How do I prove that $$\lim_{(m,n) \to \infty} a_m^{b_n} = a^b$$
where $a,b \in \mathbb R$, $a_i,b_i \in \mathbb Q$, $a_m \to a$, $b_n \to b$ and $a$ and $b$ are not both zero, and $a_m >0$
I can prove it with $n$ or $m$ constant by using continuity, but not when both are limiting at the same time.
It depends on what you already "know".
First, there's another condition you probably meant to add in. You probably want to assume that $a_m > 0$. Otherwise, you can have things like $(-2)^{1/2}=\sqrt{2}i$ appear. If you assume that $a_m>0$ for all $m$, then $a_m\to a>0$ follows as well.
If you know continuity of the exponential and natural log functions, this is pretty straightforward.

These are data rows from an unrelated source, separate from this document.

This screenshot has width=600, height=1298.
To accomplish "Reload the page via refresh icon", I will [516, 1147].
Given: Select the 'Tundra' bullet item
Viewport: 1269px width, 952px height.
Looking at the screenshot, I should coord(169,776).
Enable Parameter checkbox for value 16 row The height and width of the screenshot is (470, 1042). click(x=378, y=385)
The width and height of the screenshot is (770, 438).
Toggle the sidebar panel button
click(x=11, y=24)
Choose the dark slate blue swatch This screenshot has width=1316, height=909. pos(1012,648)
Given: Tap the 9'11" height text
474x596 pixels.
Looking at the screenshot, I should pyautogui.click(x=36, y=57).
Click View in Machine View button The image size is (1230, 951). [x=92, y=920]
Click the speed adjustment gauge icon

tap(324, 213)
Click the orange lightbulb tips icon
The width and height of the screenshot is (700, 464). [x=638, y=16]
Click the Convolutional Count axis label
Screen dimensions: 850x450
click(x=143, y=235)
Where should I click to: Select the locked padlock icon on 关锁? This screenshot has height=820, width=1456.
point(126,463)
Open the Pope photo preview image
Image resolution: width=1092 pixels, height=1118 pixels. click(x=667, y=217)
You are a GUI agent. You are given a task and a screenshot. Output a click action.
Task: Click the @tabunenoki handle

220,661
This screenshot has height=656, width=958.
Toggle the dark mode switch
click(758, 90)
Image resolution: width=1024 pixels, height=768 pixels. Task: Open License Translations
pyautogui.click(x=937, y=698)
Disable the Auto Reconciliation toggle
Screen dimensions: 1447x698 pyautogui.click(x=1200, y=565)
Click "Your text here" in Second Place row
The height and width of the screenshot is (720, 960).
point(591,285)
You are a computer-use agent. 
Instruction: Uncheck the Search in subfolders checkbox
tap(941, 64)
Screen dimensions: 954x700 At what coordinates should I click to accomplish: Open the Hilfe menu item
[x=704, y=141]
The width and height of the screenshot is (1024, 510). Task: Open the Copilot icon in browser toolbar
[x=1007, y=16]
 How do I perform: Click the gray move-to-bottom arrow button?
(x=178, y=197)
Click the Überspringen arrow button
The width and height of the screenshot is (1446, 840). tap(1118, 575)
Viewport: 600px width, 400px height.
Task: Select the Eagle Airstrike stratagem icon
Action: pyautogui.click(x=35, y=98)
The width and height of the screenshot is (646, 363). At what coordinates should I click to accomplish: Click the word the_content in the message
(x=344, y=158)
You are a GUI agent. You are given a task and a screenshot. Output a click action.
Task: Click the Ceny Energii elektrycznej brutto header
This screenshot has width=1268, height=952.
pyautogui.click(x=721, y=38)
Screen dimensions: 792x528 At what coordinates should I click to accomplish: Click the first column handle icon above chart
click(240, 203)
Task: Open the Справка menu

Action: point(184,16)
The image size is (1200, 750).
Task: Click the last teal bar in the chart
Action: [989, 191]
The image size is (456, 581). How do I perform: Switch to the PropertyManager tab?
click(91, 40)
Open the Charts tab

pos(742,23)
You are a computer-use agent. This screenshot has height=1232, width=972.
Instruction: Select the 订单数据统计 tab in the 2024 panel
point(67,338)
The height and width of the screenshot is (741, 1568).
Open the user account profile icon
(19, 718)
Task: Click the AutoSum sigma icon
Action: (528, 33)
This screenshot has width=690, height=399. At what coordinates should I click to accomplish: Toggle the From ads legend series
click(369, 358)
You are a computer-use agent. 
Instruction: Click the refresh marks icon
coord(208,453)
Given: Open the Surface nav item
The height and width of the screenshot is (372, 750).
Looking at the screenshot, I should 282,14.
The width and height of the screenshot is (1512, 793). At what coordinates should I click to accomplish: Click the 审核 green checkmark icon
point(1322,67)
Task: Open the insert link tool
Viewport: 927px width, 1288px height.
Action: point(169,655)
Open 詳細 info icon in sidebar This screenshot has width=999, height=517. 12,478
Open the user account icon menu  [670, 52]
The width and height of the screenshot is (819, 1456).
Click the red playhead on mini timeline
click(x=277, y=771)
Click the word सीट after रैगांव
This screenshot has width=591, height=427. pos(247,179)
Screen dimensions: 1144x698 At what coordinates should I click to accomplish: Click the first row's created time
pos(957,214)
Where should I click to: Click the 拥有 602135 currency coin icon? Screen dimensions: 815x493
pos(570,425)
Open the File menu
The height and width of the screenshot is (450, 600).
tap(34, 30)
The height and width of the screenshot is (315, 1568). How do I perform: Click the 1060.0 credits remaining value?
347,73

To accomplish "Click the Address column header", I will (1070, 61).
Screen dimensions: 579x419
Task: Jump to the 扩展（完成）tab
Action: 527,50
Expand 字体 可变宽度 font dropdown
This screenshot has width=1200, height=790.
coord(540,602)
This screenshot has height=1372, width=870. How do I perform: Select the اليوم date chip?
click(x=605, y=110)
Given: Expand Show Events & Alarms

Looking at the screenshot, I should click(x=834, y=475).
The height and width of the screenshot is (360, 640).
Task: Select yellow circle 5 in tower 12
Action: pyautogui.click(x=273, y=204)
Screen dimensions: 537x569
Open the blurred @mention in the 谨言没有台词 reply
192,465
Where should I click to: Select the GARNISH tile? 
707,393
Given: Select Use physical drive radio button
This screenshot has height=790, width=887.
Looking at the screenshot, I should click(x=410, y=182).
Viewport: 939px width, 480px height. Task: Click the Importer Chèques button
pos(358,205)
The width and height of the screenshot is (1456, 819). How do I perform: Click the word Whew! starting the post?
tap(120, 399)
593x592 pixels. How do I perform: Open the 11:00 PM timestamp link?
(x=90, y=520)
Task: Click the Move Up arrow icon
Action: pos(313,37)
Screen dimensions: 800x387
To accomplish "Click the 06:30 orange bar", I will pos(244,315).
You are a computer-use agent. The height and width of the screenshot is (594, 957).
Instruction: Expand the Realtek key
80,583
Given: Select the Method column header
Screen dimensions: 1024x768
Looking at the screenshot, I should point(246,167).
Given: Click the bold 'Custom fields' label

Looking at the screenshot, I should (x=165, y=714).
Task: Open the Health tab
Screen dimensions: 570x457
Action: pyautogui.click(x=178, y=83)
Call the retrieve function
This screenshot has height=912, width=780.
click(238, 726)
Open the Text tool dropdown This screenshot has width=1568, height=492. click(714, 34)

$a_m^{b_n}=e^{\ln(a_m^{b_n})}=e^{b_n\ln(a_m)}$
Now assuming $e^x$ is continuous and $\ln(x)$ is continuous, we have that $y\ln(x)$ is continuous since the product of continuous functions is continuous and so $e^{y\ln(x)}$ is continuous since the composition of continuous functions is continuous.
Now that we know $f(x,y)=e^{y\ln(x)}$ is continuous, $(a_m,b_n) \to (a,b)$ implies that $f(a_m,b_n) \to f(a,b)$ and there's your result.